While ample resources exist to support well-being, the coalition’s 2022 Healthcare Workforce Rescue Package aims to stand apart by streamlining advice and creating a clear starting place. The package prioritizes the five most critical actions health system leaders can take today to safeguard healthcare workers’ emotional and psychological stability. Each action can also help health systems lay a foundation for broader well-being initiatives in the future.
The rescue package’s priorities are largely about simplicity. For example, its first piece of advice is to streamline patient care for overburdened team members by adjusting expectations. “Nobody is suggesting that you step out on things like central lung infections or things like that,” Boehm explains. “But, for example, some organizations are looking at goals such as getting everybody discharged by noon. If you legitimately don’t have the resources to do that, then holding team members accountable to that as a metric feels punitive.”
The package aims to remind organizations that although “care as usual” might still be the goal, these are unusual times. “The idea is that you look at goals and identify what’s feasible with the resources you have available,” Boehm says. “If you’re short staffed, if you’re overrun with COVID, what can you expect people to be successful at doing?”
Streamlining operations is at the heart of the next recommendation as well: Get rid of stupid stuff. While “all quality and process improvement workers should be driving towards [streamlining] at all times,” says Boehm, it’s essential today to ensure clinicians are able to prioritize meaningful work.
“We wanted to include this category to say anything you can take off of team members’ plates right now that isn’t advancing quality of care, that isn’t expanding their joy and practice, that isn’t giving them room to practice exceptional medicine as well as take care of themselves, is something that is a leadership obligation to eliminate at this moment,” Boehm says.
Executives can better understand where they have room to eliminate nonessential activities by taking a turn on the front lines to support staff. Though Boehm acknowledges that leaders are experiencing burnout as well, staffing shortages are the most dire challenge facing health systems today. “You can’t keep staffing ratios extremely high and expect people to feel and be safe at work,” Boehm says.

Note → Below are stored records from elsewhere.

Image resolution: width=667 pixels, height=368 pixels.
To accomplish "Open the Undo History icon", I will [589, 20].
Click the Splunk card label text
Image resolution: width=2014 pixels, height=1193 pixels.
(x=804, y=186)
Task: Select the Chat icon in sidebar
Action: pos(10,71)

She suggests that leaders who aren’t comfortable in clinical roles can support with transport, scribing, or other outside-the-box areas of need.
“Any time a leader spends time on the front lines, having real conversations and experiencing the work itself, they’ll see those opportunities to ‘get rid of stupid stuff,’ ” Boehm points out. “They’ll hear more directly about the challenges people are facing and the kinds of support that will be most meaningful to them.”
Another radical way that organizations can shore up staffing, according to the workforce rescue package, is to upskill staff where possible. “It’s not about asking for more so much as it it’s recognizing that even though we’re in a crisis moment, people still want to grow,” Boehm says. “They still want to know that there is a future for them in healthcare.”
Staff also want to know that health systems are committed to well-being not just today, but in the future. To cement this goal and ensure recommendations turn into action, the rescue package advises health systems to designate a well-being executive. A dedicated wellness position may not be achievable for all organizations, but carving out responsibility for well-being at the executive level is critical for making employee wellness an essential component of health system success.
“With essential work, you need to have some level of coordination,” Boehm says. “Well-being and safety are not initiatives that you put around the edges of the work. They are fundamental to the work and how you structure work and how you think about staffing; processes; rewards and recognition; [and] diversity, equity, and inclusion.” A well-being officer can coordinate and integrate caregiver well-being initiatives—including mental health counseling and peer support programs—throughout the organization.